*** Input for this task Section Begins ***

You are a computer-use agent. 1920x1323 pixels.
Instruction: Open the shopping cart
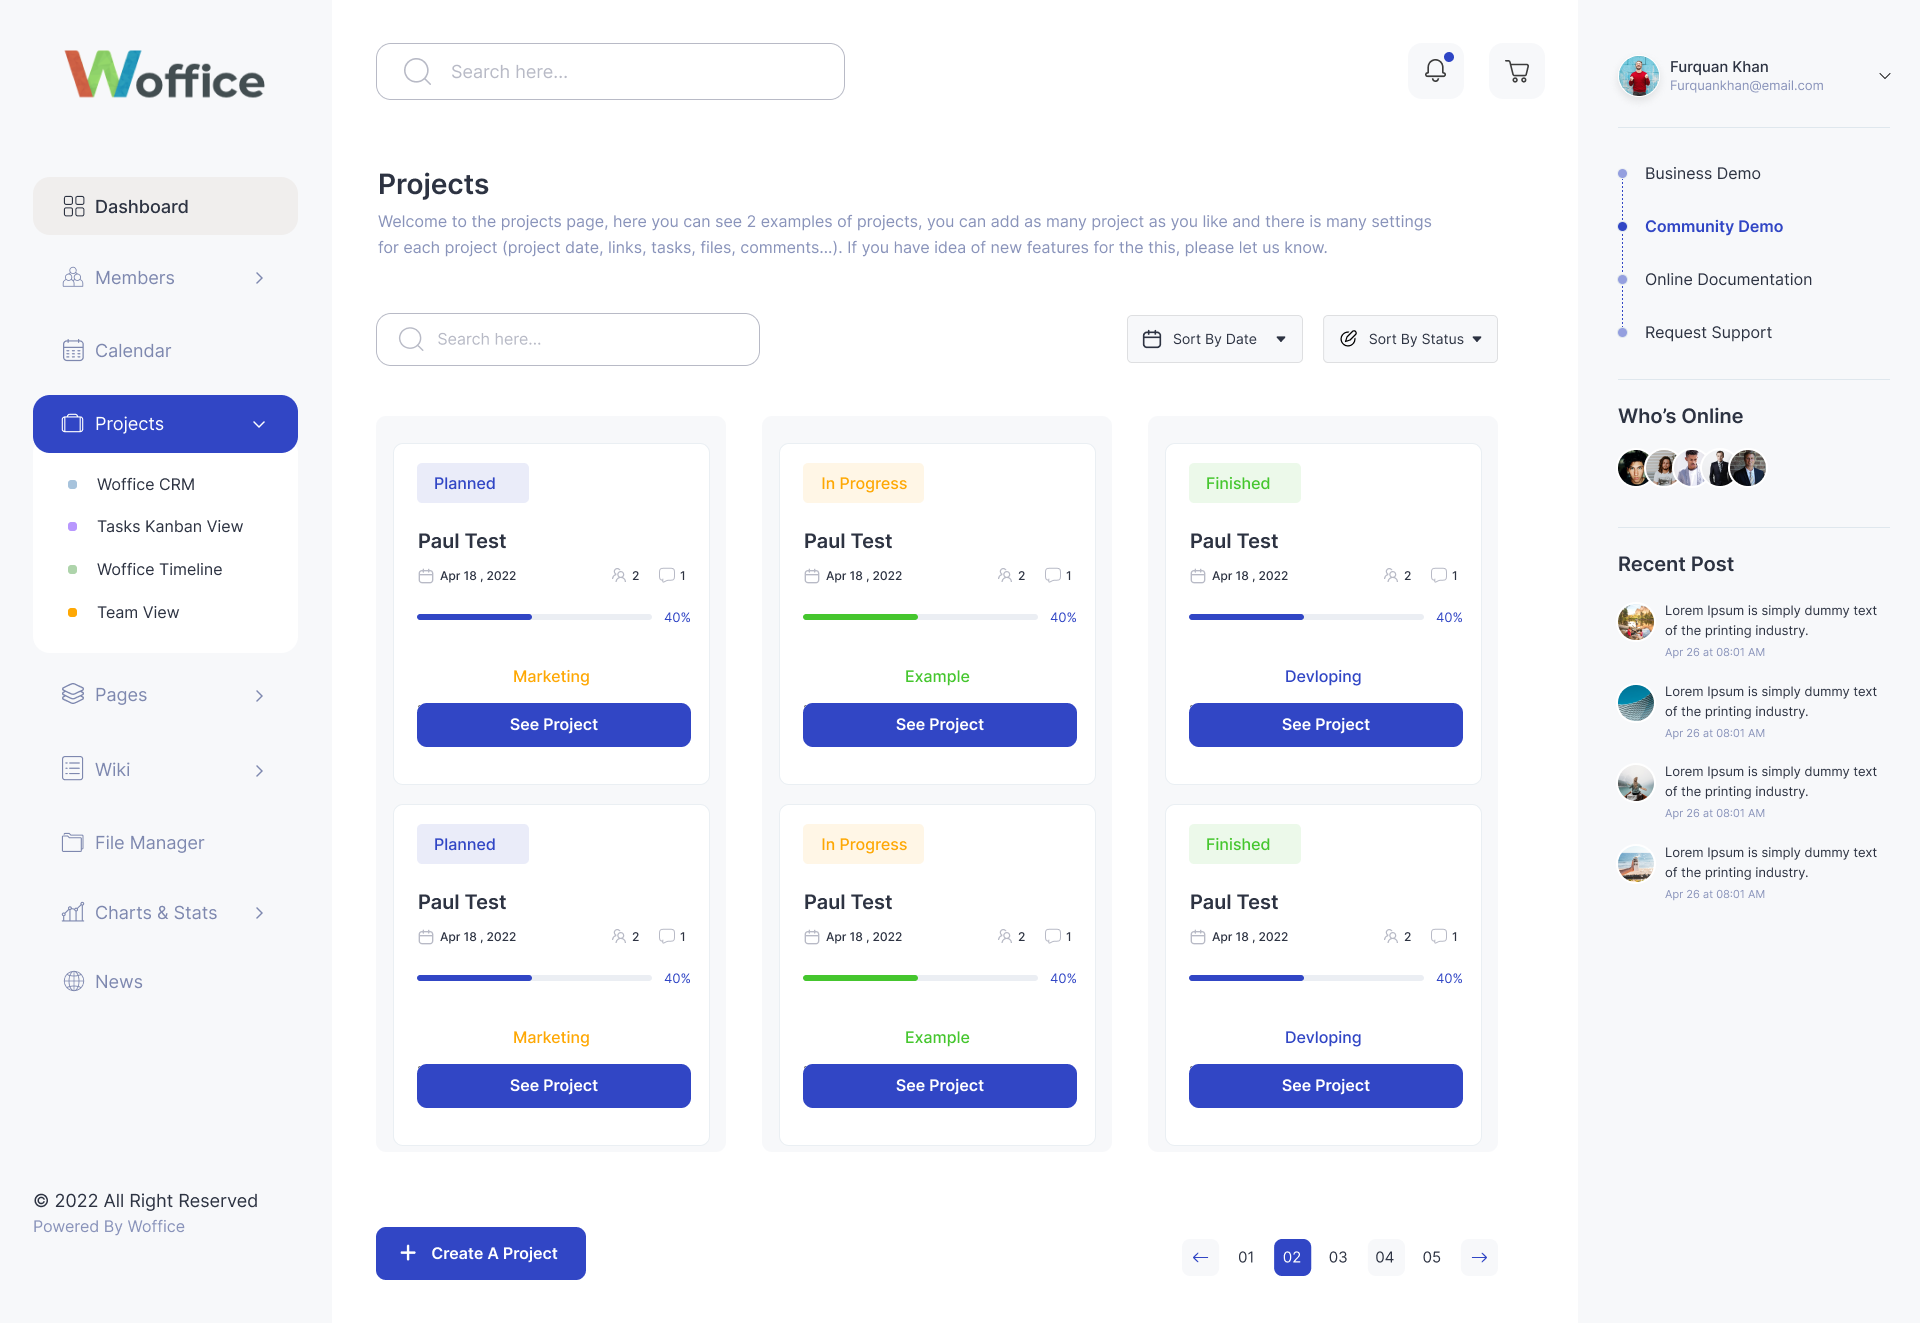1516,71
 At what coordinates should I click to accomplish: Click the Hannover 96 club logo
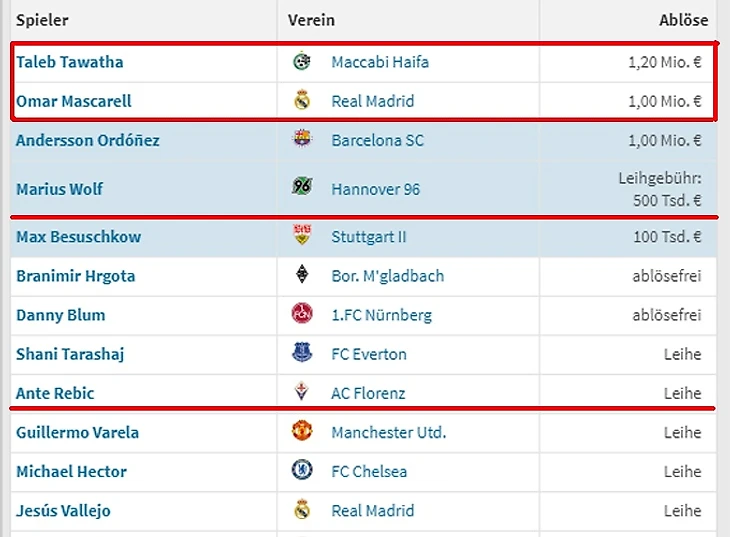302,188
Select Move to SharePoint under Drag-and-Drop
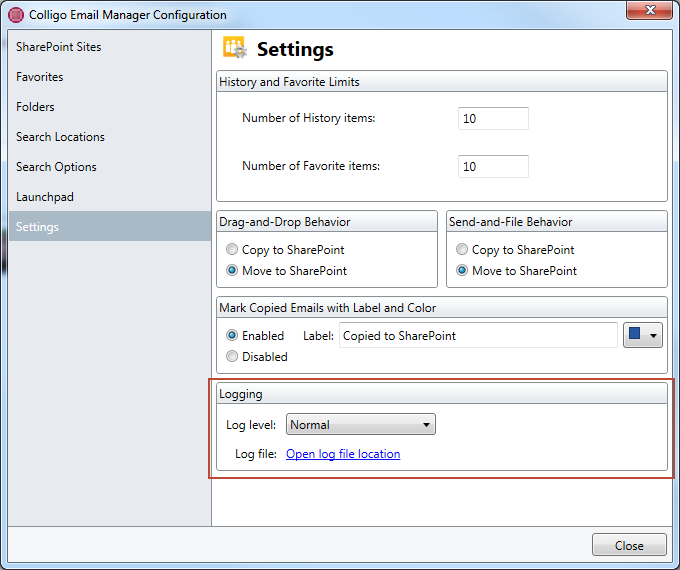This screenshot has width=680, height=570. (232, 270)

*** Input for this task Section Ends ***

- Task directions -
Leaving out the pictures, repeat all the entries exactly as they stand.

- Exercise solution -
You are a computer-use agent. 1920x1323 pixels.
Instruction: Open the shopping cart
1516,71
 At what coordinates should I click to accomplish: Click the Hannover 96 club logo
302,188
Select Move to SharePoint under Drag-and-Drop
This screenshot has width=680, height=570. (232, 270)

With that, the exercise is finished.